● Task instructions:
The records that follow are to be repeated without alteration.

(Dataset excerpts)
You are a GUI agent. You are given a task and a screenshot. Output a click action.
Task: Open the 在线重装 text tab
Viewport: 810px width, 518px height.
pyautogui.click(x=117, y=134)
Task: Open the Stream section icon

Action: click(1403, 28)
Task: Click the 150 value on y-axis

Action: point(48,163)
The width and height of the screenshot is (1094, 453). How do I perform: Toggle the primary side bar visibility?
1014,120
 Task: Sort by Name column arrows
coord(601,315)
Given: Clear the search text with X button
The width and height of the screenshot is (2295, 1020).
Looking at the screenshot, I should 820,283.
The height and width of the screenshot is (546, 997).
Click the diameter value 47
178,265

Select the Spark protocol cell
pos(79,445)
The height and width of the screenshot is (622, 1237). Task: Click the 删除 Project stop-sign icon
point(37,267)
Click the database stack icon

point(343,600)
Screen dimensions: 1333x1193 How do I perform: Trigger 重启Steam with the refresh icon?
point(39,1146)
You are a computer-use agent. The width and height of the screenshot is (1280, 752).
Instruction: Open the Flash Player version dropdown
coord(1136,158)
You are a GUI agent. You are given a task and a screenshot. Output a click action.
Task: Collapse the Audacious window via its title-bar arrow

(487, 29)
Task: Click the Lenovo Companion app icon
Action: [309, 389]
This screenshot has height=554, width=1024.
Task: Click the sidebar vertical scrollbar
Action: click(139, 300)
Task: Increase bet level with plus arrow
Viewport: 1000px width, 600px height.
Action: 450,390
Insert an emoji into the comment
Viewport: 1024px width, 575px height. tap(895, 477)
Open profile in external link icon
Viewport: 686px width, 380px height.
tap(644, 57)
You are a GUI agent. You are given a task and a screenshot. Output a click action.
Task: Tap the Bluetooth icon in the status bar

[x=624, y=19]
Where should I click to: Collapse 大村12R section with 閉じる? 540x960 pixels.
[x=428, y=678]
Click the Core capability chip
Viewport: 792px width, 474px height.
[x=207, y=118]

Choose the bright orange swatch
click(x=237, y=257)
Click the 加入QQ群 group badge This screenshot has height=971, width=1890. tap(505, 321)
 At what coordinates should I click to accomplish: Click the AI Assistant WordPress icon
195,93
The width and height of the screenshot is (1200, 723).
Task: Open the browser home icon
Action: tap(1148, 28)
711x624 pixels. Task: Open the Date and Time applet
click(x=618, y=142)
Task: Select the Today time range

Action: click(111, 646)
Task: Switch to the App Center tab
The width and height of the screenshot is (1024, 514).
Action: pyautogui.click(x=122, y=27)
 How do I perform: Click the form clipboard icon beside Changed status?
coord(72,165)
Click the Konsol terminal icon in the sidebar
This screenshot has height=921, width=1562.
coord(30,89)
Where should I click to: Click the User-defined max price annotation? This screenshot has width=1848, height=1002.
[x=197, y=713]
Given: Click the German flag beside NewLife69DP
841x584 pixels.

● Response to this task:
You are a GUI agent. You are given a task and a screenshot. Output a click action.
Task: Open the 在线重装 text tab
Viewport: 810px width, 518px height.
pyautogui.click(x=117, y=134)
Task: Open the Stream section icon

Action: click(1403, 28)
Task: Click the 150 value on y-axis

Action: point(48,163)
The width and height of the screenshot is (1094, 453). How do I perform: Toggle the primary side bar visibility?
1014,120
 Task: Sort by Name column arrows
coord(601,315)
Given: Clear the search text with X button
The width and height of the screenshot is (2295, 1020).
Looking at the screenshot, I should 820,283.
The height and width of the screenshot is (546, 997).
Click the diameter value 47
178,265

Select the Spark protocol cell
pos(79,445)
The height and width of the screenshot is (622, 1237). Task: Click the 删除 Project stop-sign icon
point(37,267)
Click the database stack icon

point(343,600)
Screen dimensions: 1333x1193 How do I perform: Trigger 重启Steam with the refresh icon?
point(39,1146)
You are a computer-use agent. The width and height of the screenshot is (1280, 752).
Instruction: Open the Flash Player version dropdown
coord(1136,158)
You are a GUI agent. You are given a task and a screenshot. Output a click action.
Task: Collapse the Audacious window via its title-bar arrow

(487, 29)
Task: Click the Lenovo Companion app icon
Action: [309, 389]
This screenshot has height=554, width=1024.
Task: Click the sidebar vertical scrollbar
Action: click(139, 300)
Task: Increase bet level with plus arrow
Viewport: 1000px width, 600px height.
Action: 450,390
Insert an emoji into the comment
Viewport: 1024px width, 575px height. tap(895, 477)
Open profile in external link icon
Viewport: 686px width, 380px height.
tap(644, 57)
You are a GUI agent. You are given a task and a screenshot. Output a click action.
Task: Tap the Bluetooth icon in the status bar

[x=624, y=19]
Where should I click to: Collapse 大村12R section with 閉じる? 540x960 pixels.
[x=428, y=678]
Click the Core capability chip
Viewport: 792px width, 474px height.
[x=207, y=118]

Choose the bright orange swatch
click(x=237, y=257)
Click the 加入QQ群 group badge This screenshot has height=971, width=1890. tap(505, 321)
 At what coordinates should I click to accomplish: Click the AI Assistant WordPress icon
195,93
The width and height of the screenshot is (1200, 723).
Task: Open the browser home icon
Action: tap(1148, 28)
711x624 pixels. Task: Open the Date and Time applet
click(x=618, y=142)
Task: Select the Today time range

Action: click(111, 646)
Task: Switch to the App Center tab
The width and height of the screenshot is (1024, 514).
Action: pyautogui.click(x=122, y=27)
 How do I perform: Click the form clipboard icon beside Changed status?
coord(72,165)
Click the Konsol terminal icon in the sidebar
This screenshot has height=921, width=1562.
coord(30,89)
Where should I click to: Click the User-defined max price annotation? This screenshot has width=1848, height=1002.
[x=197, y=713]
Given: Click the German flag beside NewLife69DP
841x584 pixels.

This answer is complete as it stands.